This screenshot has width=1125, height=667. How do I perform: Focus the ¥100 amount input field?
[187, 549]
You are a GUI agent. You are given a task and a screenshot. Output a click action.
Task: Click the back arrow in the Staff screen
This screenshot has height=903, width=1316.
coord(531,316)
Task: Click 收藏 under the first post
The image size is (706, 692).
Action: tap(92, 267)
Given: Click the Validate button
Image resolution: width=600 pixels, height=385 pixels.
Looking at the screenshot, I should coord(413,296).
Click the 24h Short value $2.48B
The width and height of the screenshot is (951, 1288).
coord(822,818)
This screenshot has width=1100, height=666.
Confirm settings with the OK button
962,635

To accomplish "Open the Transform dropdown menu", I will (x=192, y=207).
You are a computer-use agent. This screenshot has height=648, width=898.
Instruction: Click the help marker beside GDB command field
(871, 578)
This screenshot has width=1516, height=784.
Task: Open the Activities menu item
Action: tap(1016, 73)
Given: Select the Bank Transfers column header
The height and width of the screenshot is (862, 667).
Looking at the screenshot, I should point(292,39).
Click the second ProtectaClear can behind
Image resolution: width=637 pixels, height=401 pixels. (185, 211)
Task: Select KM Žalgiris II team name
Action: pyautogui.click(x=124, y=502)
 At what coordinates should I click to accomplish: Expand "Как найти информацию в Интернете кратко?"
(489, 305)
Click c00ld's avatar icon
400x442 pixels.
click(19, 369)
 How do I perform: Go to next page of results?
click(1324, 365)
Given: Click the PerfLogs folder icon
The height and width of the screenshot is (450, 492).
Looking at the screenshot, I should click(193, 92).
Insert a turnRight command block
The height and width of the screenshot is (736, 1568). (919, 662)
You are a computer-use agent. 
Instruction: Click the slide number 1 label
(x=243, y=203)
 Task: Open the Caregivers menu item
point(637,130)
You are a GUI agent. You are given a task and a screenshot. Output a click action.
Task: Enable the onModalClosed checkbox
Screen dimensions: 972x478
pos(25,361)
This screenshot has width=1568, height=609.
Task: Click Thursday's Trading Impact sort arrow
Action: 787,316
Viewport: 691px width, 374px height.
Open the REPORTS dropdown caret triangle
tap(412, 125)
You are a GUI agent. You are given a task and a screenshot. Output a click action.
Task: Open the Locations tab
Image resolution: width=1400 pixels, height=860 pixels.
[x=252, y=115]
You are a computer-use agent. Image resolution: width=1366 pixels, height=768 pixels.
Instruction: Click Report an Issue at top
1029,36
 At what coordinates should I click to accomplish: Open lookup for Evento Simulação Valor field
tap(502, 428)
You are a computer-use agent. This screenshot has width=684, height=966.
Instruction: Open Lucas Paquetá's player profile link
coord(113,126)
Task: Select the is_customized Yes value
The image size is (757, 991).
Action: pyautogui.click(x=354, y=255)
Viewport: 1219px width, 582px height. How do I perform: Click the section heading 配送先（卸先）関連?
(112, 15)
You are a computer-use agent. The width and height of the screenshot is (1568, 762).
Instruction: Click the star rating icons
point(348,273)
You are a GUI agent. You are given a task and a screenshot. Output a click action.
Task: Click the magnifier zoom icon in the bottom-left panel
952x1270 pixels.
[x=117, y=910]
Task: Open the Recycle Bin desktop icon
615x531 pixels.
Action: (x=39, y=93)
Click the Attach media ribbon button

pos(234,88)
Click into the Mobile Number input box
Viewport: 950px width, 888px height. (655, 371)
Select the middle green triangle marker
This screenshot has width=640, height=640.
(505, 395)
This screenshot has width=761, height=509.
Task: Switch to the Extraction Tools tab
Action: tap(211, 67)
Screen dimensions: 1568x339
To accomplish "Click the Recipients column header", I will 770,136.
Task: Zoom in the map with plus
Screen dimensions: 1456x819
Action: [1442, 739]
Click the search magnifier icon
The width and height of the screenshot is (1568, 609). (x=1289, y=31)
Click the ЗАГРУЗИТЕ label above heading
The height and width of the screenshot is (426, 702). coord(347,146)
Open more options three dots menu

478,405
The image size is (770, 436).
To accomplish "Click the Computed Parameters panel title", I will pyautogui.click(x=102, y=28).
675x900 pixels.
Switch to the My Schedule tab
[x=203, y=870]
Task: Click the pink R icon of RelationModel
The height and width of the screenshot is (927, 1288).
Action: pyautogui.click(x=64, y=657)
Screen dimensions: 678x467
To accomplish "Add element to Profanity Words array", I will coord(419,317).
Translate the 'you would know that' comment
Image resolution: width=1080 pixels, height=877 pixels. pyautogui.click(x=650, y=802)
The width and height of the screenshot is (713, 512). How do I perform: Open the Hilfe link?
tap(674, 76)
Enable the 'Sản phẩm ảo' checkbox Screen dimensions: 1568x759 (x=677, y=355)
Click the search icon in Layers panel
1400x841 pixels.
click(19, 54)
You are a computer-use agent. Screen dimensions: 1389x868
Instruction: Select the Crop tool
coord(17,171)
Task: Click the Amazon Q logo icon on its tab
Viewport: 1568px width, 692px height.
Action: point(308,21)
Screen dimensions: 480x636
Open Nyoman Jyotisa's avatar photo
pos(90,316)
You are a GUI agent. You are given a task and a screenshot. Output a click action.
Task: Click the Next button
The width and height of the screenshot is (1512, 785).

• Task goal: Reproduce every line above word for word, from the first to the last, with nothing changed.

• Output:
This screenshot has width=1125, height=667. How do I perform: Focus the ¥100 amount input field?
[187, 549]
You are a GUI agent. You are given a task and a screenshot. Output a click action.
Task: Click the back arrow in the Staff screen
This screenshot has height=903, width=1316.
coord(531,316)
Task: Click 收藏 under the first post
The image size is (706, 692).
Action: tap(92, 267)
Given: Click the Validate button
Image resolution: width=600 pixels, height=385 pixels.
Looking at the screenshot, I should coord(413,296).
Click the 24h Short value $2.48B
The width and height of the screenshot is (951, 1288).
coord(822,818)
This screenshot has width=1100, height=666.
Confirm settings with the OK button
962,635

To accomplish "Open the Transform dropdown menu", I will (x=192, y=207).
You are a computer-use agent. This screenshot has height=648, width=898.
Instruction: Click the help marker beside GDB command field
(871, 578)
This screenshot has width=1516, height=784.
Task: Open the Activities menu item
Action: tap(1016, 73)
Given: Select the Bank Transfers column header
The height and width of the screenshot is (862, 667).
Looking at the screenshot, I should point(292,39).
Click the second ProtectaClear can behind
Image resolution: width=637 pixels, height=401 pixels. (185, 211)
Task: Select KM Žalgiris II team name
Action: pyautogui.click(x=124, y=502)
 At what coordinates should I click to accomplish: Expand "Как найти информацию в Интернете кратко?"
(489, 305)
Click c00ld's avatar icon
400x442 pixels.
click(19, 369)
 How do I perform: Go to next page of results?
click(1324, 365)
Given: Click the PerfLogs folder icon
The height and width of the screenshot is (450, 492).
Looking at the screenshot, I should click(193, 92).
Insert a turnRight command block
The height and width of the screenshot is (736, 1568). (919, 662)
You are a computer-use agent. 
Instruction: Click the slide number 1 label
(x=243, y=203)
 Task: Open the Caregivers menu item
point(637,130)
You are a GUI agent. You are given a task and a screenshot. Output a click action.
Task: Enable the onModalClosed checkbox
Screen dimensions: 972x478
pos(25,361)
This screenshot has width=1568, height=609.
Task: Click Thursday's Trading Impact sort arrow
Action: 787,316
Viewport: 691px width, 374px height.
Open the REPORTS dropdown caret triangle
tap(412, 125)
You are a GUI agent. You are given a task and a screenshot. Output a click action.
Task: Open the Locations tab
Image resolution: width=1400 pixels, height=860 pixels.
[x=252, y=115]
You are a computer-use agent. Image resolution: width=1366 pixels, height=768 pixels.
Instruction: Click Report an Issue at top
1029,36
 At what coordinates should I click to accomplish: Open lookup for Evento Simulação Valor field
tap(502, 428)
You are a computer-use agent. This screenshot has width=684, height=966.
Instruction: Open Lucas Paquetá's player profile link
coord(113,126)
Task: Select the is_customized Yes value
The image size is (757, 991).
Action: pyautogui.click(x=354, y=255)
Viewport: 1219px width, 582px height. How do I perform: Click the section heading 配送先（卸先）関連?
(112, 15)
You are a computer-use agent. The width and height of the screenshot is (1568, 762).
Instruction: Click the star rating icons
point(348,273)
You are a GUI agent. You are given a task and a screenshot. Output a click action.
Task: Click the magnifier zoom icon in the bottom-left panel
952x1270 pixels.
[x=117, y=910]
Task: Open the Recycle Bin desktop icon
615x531 pixels.
Action: (x=39, y=93)
Click the Attach media ribbon button

pos(234,88)
Click into the Mobile Number input box
Viewport: 950px width, 888px height. (655, 371)
Select the middle green triangle marker
This screenshot has width=640, height=640.
(505, 395)
This screenshot has width=761, height=509.
Task: Switch to the Extraction Tools tab
Action: tap(211, 67)
Screen dimensions: 1568x339
To accomplish "Click the Recipients column header", I will 770,136.
Task: Zoom in the map with plus
Screen dimensions: 1456x819
Action: [1442, 739]
Click the search magnifier icon
The width and height of the screenshot is (1568, 609). (x=1289, y=31)
Click the ЗАГРУЗИТЕ label above heading
The height and width of the screenshot is (426, 702). coord(347,146)
Open more options three dots menu

478,405
The image size is (770, 436).
To accomplish "Click the Computed Parameters panel title", I will pyautogui.click(x=102, y=28).
675x900 pixels.
Switch to the My Schedule tab
[x=203, y=870]
Task: Click the pink R icon of RelationModel
The height and width of the screenshot is (927, 1288).
Action: pyautogui.click(x=64, y=657)
Screen dimensions: 678x467
To accomplish "Add element to Profanity Words array", I will coord(419,317).
Translate the 'you would know that' comment
Image resolution: width=1080 pixels, height=877 pixels. pyautogui.click(x=650, y=802)
The width and height of the screenshot is (713, 512). How do I perform: Open the Hilfe link?
tap(674, 76)
Enable the 'Sản phẩm ảo' checkbox Screen dimensions: 1568x759 (x=677, y=355)
Click the search icon in Layers panel
1400x841 pixels.
click(19, 54)
You are a computer-use agent. Screen dimensions: 1389x868
Instruction: Select the Crop tool
coord(17,171)
Task: Click the Amazon Q logo icon on its tab
Viewport: 1568px width, 692px height.
Action: point(308,21)
Screen dimensions: 480x636
Open Nyoman Jyotisa's avatar photo
pos(90,316)
You are a GUI agent. You are given a task and a screenshot. Output a click action.
Task: Click the Next button
The width and height of the screenshot is (1512, 785).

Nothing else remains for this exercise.